Jeremy, personally I would *NOT* do this to any car heavier than 2000 lbs street/track or manual/modified assisted rack. Unless you're Popeye, you'll hate yourself with this on such a heavy car with most of the weight on its front wheels. I've done this to several cars, but they were CRX, Saturns that were sub-2000 lbs wet. In the Saturn, I had to stick with a 370 mm steering wheel diameter to provide enough leverage in fast transitions. 

IMO, an under driven assisted pump or a small steering wheel is the most I'd dare to do on a TT... and a manual rack that wasn't designed for the car could suck too. Stick to an assisted steering rack if you're only doing it for the hell of it!

In cases where you have to have it, the assited rack can be taken apart and the 360 metal seals on the main shaft cut in half to allow free fluid movement in the rack (careful not to scratch the shaft when cutting the metal seal). This would help reduce the effort needed a great amount, but until it's tried nobody knows how it would feel on such a heavy car. (Rick should be the test mule and report). :beer:


----------



## 01ttgt28 (Jun 23, 2009)

(Rick should be the test mule and report). :beer:[/QUOTE]

Yeah I'm def going to try it .I def wouldn't recommend it op I have deleted a lot of stuff and this is one I wish 
I never did :facepalm: and the worst part is I threw and gave away all the old parts :facepalm:


----------



## speed51133! (Aug 5, 2002)

may as well buy a rack from a salvage car. if you are going to try gutting the internals...

I too HATE the lines, always in the way. I was thinking about switching to hydraulic hose and routing it out of the way. I have a pag parts bottom mount gt3076r with a 4in intake. Those hoses are a royal PITA. I have unbolted them from the rack and bent them out of the way....


----------



## jbrehm (May 16, 2006)

Thanks for all the input, guys. :thumbup: 

I hear ya', Speed - those lines drive me nuts! And the fact that they run all around the turbo/DP/manifold is just bonkers.

I think I'll just man up and replace the low-pressure side with a heat exchanger, run some hydraulic hose/fittings for the high-pressure side, relocate the reservoir, and eventually run a smaller steering wheel. 

I was just trying to convince myself to take the easy way out by looping the rack. :laugh: I'm also a little wary of any company that calls themselves an Engineering firm, yet has never even tested the product they're selling.


----------



## 20v master (May 7, 2009)

jbrehm said:


> I'm also a little wary of any company that calls themselves an Engineering firm, yet has never even tested the product they're selling.

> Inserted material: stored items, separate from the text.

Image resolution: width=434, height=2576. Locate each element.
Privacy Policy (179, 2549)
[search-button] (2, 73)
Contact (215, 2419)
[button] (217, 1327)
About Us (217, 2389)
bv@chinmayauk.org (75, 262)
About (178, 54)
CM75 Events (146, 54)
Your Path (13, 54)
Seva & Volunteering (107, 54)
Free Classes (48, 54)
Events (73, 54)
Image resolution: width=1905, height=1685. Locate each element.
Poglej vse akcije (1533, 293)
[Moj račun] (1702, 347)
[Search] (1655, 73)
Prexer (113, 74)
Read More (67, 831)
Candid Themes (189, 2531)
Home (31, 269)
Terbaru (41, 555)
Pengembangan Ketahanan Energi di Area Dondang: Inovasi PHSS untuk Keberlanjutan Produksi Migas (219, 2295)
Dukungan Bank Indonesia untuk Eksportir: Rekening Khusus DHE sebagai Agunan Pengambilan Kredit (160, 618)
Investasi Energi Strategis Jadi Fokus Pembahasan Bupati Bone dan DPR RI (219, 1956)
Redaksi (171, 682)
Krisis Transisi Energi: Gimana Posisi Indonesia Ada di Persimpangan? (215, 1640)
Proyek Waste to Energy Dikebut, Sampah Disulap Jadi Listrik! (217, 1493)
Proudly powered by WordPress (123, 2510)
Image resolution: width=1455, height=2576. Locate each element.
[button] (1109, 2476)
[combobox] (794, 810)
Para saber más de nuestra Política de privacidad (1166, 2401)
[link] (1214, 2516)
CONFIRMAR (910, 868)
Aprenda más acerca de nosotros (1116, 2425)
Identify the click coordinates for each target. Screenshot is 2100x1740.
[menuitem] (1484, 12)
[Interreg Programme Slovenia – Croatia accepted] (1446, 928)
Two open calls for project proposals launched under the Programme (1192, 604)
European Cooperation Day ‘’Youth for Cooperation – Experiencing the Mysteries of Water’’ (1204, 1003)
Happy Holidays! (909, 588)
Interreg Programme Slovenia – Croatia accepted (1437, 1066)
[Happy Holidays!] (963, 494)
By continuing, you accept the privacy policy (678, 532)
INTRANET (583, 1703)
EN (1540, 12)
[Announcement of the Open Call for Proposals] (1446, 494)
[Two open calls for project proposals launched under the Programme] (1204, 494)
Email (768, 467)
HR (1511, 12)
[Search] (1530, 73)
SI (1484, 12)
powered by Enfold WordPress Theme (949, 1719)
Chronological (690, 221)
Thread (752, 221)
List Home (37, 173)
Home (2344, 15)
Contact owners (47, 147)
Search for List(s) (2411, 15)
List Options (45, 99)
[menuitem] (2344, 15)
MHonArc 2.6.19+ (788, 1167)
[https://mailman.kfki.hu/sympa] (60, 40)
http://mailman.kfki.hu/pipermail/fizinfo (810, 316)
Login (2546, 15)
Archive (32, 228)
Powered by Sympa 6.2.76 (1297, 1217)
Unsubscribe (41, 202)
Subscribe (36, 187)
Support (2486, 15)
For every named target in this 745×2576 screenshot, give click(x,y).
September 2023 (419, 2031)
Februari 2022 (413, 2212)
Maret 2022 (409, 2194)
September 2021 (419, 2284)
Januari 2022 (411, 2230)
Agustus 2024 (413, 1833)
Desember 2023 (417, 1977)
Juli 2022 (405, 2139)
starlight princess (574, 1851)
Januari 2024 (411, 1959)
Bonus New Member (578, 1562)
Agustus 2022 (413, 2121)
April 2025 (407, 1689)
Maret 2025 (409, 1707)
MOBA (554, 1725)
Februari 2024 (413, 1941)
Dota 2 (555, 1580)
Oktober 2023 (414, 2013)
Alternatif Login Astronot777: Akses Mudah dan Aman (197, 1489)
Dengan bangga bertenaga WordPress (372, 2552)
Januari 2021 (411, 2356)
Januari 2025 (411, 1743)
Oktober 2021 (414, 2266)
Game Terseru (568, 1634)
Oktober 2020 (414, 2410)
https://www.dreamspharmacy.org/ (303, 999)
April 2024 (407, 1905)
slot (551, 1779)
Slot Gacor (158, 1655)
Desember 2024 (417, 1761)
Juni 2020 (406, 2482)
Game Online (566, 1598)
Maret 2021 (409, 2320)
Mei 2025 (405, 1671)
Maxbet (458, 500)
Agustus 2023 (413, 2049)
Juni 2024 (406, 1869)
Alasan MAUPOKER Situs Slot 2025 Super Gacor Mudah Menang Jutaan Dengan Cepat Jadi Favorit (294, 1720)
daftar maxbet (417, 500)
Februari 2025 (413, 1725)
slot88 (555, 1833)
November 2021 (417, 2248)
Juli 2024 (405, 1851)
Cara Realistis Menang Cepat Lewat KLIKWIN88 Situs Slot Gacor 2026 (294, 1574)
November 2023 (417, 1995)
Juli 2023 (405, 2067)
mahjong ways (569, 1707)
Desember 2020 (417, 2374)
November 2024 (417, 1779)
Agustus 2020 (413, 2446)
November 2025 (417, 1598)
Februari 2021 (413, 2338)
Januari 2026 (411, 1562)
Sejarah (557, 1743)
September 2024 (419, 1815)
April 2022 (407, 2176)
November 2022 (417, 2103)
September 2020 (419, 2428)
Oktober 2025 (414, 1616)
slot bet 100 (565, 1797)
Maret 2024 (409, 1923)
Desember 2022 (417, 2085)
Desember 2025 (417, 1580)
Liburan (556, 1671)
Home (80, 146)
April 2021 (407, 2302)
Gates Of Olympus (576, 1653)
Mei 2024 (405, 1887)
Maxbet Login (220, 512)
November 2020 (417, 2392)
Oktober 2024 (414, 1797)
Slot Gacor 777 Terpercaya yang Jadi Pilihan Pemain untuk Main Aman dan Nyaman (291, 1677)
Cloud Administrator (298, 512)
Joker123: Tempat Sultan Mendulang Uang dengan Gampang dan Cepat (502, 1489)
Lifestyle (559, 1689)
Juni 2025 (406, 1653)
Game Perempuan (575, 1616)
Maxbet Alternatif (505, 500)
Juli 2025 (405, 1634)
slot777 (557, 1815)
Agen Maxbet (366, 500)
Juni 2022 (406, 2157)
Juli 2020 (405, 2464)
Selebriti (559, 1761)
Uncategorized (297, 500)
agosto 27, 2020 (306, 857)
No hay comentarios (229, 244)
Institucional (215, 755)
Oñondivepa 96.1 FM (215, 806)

But they have benefits! Didn't you read about them? :laugh: Seriously though, "engineering" begins with "engine" and they're definitely "eer'ing". :laugh:


----------



## [email protected] (May 14, 2009)

jbrehm said:


> Thanks for all the input, guys. :thumbup:
> 
> I hear ya', Speed - those lines drive me nuts! And the fact that they run all around the turbo/DP/manifold is just bonkers.
> 
> ...



Performance: horsepower is freed up by eliminating the parasitic drag the power steering pump has on the engine. *Um, bet you it is so little it wont even show up on a dyno*

Transitioning: the TRW and ZF power steering rack and pinion has a “longer” gear set, compared to the VW manual rack. This means there are less turns of the steering wheel required to move the wheels lock-to-lock. This is great for any type of racing where quick transitioning is required, such as autocross. *Longer?! Perhaps more turns lock to lock. Unless hulk, this will suck at the track in anything heavier than 2k lbs as Max stated
*
Fuel Economy: by eliminating the power steering pump you will increase highway fuel economy. The pump wastes energy during highway driving, continually circulating fluid when the rack doesn’t even require it to assist the driver. *Perhaps on micro levels, like .02 MPG's*

Simplify: reduce the number of components in your engine bay. It will have a simpler and cleaner look *Cleaner look?!
*
Save money: if there is a problem with the power steering system, repairs are often extremely costly, especially for the rack and pinion. For $49 and ½ hour, you can be on the road again. *Part of owning a car, saving money is useless if you cannot preform a rapid lane change to save your life. Self preservation folks*


Yes it can be done. But it is a band aid fix. Wont help the issue our cars typically have with blown rack seals.


----------



## speed51133! (Aug 5, 2002)

how about an electric motor to pump fluid and mount it ON the rack....i know this has been doen OEM...


----------



## speed51133! (Aug 5, 2002)

http://honda-tech.com/showthread.php?t=2222562

and thank you very much.
i win the search award of the day.

I will also be ordering one soon....any of you guys in???


----------



## taverncustoms (Feb 18, 2011)

speed51133! said:


> http://honda-tech.com/showthread.php?t=2222562
> 
> and thank you very much.
> i win the search award of the day.
> ...


nice find


----------



## 20v master (May 7, 2009)

speed51133! said:


> http://honda-tech.com/showthread.php?t=2222562
> 
> and thank you very much.
> i win the search award of the day.
> ...


Now that's a nice solution rather than just looping the lines and increasing forearm endurance. :thumbup:


----------



## speed51133! (Aug 5, 2002)

i reath the whole thread. the guy Kiwi uses the first gen mr2 pump. he says its fine but noisy.

Later on there is a link to another thread where the guy uses the second gen pump from the 2000 years. It has an ecu onboard and resivoir all attached to the pump. It has the option of recieving a vehicle speed signal to modulate the motor, but they say it doesnt require the signal to operate.

read the whole thread and all the links. tons of info.

I would say to either live with our racks as is, try to open it up and cut the internals to free it up and remove all hydraulics, or swap to the electric pump.

there are no other choices. looping lines sucks.


----------